Ausgehend vom Staatsschutz in der Weimarer Republik, wird die organisatorische Andersartigkeit der Gestapo seit 1933/34 beschrieben, bevor das Personal in den Blick kommt. Immer dort, wo nicht so sehr der Typus des Polizeibeamten, sondern der juristisch geschulte Fachmann des völkisch-rassischen Herrschaftsdenkens an den Schaltstellen des Sicherheitsapparats anzutreffen war, erkennt man den Wesenskern des NS-Staats. Die Ideologie der Neuordnung mittels rassischer Elitezucht und die Praxis, das ideologische Konzept mittels Terror zu realisieren, charakterisierten den antimodernen Modernismus des „Dritten Reichs“. Die innere Ähnlichkeit der europäischen Varianten des Faschismus und deren Verwandtschaft mit dem Staatsterror im Stalinismus werden kaum sichtbar gemacht.

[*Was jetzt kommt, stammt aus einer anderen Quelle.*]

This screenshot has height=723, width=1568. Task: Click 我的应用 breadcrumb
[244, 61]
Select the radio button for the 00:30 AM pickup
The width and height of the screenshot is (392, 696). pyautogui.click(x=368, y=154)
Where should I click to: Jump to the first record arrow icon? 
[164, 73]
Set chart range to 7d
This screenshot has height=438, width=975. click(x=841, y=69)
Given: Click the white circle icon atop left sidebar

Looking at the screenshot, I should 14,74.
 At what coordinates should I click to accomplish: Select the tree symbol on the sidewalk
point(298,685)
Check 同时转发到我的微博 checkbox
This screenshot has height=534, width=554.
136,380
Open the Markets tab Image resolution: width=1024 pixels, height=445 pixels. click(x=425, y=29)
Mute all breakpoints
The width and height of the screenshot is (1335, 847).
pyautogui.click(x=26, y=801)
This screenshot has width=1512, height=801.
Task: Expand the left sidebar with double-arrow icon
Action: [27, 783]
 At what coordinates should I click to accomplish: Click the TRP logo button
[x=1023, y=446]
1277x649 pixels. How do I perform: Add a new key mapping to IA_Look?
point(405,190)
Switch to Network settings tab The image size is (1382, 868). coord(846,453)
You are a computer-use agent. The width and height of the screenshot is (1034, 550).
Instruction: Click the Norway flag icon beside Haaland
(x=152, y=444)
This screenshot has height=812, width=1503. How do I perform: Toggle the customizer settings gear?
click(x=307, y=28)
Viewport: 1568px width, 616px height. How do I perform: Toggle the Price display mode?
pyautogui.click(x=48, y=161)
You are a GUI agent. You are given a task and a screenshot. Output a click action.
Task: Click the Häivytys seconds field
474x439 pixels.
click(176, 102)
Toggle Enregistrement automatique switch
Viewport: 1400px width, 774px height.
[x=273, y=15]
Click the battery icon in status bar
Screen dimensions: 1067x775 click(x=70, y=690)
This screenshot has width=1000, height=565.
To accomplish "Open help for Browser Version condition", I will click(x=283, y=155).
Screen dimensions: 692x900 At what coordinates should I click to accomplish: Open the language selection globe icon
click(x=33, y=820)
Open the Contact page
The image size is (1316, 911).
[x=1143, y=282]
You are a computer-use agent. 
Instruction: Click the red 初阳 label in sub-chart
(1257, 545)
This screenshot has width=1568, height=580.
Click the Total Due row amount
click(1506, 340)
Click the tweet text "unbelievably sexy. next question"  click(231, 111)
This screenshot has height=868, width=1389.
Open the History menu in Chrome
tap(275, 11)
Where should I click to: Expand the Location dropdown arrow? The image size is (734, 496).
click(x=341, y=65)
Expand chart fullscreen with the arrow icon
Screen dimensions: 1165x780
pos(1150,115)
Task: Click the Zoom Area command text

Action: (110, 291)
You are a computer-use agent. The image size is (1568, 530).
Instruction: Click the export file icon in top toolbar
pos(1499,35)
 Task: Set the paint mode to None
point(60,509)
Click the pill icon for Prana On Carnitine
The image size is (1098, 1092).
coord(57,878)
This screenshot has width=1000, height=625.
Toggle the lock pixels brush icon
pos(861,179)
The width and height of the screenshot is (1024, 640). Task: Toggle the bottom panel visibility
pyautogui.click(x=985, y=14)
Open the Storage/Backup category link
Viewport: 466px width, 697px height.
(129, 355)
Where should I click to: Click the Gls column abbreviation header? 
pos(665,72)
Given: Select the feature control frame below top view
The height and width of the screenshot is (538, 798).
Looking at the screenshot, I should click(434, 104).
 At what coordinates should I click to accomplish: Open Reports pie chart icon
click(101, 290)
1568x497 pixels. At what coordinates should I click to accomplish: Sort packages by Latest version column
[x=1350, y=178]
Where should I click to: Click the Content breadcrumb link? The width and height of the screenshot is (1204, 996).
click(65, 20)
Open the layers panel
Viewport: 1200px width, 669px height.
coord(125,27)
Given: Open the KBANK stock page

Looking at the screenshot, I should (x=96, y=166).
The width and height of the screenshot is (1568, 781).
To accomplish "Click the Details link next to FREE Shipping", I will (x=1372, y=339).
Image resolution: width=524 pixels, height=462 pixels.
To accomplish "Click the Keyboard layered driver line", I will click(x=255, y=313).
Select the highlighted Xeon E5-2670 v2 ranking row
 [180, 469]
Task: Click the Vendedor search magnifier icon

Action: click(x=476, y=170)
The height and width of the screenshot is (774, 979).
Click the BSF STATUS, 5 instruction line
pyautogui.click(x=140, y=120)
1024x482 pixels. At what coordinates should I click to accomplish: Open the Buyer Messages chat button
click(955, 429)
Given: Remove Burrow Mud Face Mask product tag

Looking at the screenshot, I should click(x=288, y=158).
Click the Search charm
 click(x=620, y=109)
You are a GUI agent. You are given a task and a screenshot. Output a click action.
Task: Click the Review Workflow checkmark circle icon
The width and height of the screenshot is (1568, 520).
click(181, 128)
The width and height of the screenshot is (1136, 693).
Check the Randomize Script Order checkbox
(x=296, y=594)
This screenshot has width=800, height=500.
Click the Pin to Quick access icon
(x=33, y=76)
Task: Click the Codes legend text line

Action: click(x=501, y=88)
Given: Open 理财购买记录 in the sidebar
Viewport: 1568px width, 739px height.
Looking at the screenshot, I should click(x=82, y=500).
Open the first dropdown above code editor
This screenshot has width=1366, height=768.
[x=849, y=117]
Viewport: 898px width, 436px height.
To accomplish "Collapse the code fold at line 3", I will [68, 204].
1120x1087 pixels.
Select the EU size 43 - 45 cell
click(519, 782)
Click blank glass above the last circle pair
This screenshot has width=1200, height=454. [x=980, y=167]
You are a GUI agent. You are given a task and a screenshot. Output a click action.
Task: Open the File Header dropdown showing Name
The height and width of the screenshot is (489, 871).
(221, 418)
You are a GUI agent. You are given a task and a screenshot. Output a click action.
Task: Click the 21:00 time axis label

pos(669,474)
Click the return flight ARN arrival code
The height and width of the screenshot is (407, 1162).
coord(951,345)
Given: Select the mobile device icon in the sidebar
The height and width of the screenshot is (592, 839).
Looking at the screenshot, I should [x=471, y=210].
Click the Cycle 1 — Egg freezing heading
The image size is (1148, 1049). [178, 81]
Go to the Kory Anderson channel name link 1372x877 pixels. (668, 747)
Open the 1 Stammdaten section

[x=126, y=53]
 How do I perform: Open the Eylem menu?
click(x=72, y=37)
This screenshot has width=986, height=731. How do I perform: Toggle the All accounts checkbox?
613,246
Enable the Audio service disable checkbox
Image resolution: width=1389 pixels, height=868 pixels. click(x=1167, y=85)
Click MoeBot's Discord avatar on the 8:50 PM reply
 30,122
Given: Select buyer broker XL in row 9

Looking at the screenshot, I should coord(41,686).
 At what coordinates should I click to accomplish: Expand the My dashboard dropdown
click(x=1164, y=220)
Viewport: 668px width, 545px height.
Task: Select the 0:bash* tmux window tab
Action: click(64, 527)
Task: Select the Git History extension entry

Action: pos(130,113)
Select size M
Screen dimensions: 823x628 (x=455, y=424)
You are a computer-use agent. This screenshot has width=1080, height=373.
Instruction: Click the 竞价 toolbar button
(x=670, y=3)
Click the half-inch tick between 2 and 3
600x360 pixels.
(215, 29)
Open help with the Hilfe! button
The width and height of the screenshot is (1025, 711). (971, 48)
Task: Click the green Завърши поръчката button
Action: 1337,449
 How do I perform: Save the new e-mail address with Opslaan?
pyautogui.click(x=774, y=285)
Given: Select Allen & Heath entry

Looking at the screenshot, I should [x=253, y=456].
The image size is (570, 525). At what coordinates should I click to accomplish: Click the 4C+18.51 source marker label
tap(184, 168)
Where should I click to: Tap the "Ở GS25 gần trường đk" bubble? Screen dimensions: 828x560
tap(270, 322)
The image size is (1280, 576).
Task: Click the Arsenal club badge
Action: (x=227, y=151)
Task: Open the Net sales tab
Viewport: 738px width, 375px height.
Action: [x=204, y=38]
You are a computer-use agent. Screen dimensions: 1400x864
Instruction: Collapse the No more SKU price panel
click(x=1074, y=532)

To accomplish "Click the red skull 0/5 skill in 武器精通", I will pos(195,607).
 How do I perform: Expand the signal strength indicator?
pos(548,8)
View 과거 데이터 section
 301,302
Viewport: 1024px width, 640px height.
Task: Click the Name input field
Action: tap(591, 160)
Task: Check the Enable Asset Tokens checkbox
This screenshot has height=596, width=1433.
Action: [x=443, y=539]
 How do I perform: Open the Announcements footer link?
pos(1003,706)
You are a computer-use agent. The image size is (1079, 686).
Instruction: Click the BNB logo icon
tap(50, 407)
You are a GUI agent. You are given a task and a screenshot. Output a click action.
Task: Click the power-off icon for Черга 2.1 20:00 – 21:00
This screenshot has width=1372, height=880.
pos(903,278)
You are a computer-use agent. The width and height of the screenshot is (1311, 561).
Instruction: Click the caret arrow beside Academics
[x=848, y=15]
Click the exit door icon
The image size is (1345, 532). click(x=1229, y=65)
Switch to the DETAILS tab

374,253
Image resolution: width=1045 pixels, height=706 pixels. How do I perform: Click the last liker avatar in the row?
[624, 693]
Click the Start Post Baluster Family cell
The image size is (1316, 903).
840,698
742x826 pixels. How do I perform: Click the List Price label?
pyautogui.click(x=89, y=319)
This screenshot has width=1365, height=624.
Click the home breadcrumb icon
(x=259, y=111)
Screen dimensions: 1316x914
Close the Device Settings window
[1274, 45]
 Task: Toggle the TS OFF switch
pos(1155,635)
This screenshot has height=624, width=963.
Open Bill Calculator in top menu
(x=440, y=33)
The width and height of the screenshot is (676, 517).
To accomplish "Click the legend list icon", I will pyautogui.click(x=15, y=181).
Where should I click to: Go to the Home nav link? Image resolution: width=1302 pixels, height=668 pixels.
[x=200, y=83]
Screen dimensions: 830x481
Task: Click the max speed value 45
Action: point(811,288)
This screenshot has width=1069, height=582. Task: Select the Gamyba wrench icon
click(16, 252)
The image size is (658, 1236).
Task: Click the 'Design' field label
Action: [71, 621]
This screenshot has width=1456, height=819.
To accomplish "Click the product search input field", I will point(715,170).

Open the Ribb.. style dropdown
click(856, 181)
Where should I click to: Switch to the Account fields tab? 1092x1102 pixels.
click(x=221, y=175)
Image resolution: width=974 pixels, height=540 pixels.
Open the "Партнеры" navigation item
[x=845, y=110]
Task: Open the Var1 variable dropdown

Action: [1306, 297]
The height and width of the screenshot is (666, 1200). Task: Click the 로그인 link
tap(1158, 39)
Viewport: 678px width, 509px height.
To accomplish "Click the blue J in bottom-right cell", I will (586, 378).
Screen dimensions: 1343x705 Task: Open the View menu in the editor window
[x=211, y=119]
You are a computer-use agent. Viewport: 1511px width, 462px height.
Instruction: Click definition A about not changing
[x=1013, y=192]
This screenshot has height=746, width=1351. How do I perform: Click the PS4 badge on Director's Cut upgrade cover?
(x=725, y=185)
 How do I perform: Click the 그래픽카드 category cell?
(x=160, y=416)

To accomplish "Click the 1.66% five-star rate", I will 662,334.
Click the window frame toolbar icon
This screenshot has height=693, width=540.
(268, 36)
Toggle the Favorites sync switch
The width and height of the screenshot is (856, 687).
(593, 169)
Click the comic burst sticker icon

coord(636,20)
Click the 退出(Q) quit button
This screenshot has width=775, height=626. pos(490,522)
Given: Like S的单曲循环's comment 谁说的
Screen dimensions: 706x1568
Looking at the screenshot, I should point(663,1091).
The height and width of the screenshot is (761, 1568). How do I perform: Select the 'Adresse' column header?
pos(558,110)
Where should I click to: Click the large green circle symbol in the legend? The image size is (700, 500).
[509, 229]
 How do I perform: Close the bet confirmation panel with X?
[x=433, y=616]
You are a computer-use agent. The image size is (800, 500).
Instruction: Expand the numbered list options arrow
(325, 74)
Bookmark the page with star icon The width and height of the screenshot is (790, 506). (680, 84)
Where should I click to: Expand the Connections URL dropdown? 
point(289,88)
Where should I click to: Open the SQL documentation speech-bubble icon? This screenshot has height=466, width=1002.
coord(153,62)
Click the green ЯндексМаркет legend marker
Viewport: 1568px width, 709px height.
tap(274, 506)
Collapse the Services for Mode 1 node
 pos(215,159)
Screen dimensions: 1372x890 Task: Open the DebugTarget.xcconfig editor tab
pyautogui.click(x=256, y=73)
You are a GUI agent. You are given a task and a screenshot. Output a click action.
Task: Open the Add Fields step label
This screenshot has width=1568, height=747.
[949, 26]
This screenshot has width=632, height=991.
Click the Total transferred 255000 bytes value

Die Kapitel über Arbeitsweise, Verfolgungspraxis im Reich und den „auswärtigen Einsatz“ der Gestapo in den eroberten Gebieten während des Krieges folgen konsequent der Chronologie und zeigen zugleich sehr klar, wie die Rastlosigkeit des NS-Systems den Vernichtungsrausch in sich schloss. Dieser Vernichtungsrausch konnte nicht haltmachen und richtete sich am Ende des Krie-ges gegen die eigenen Bevölkerung, bevor er mit der bedingungslosen Kapitulation von außen erstickt wurde.
Viele Gestapo-Leute überlebten. Das abschließende Kapitel zeigt deren gar nicht so verschlungenen Weg in die Nachkriegsgesellschaft, wo sie mit daran arbeiten durften, ihre Rentenansprüche geltend zu machen.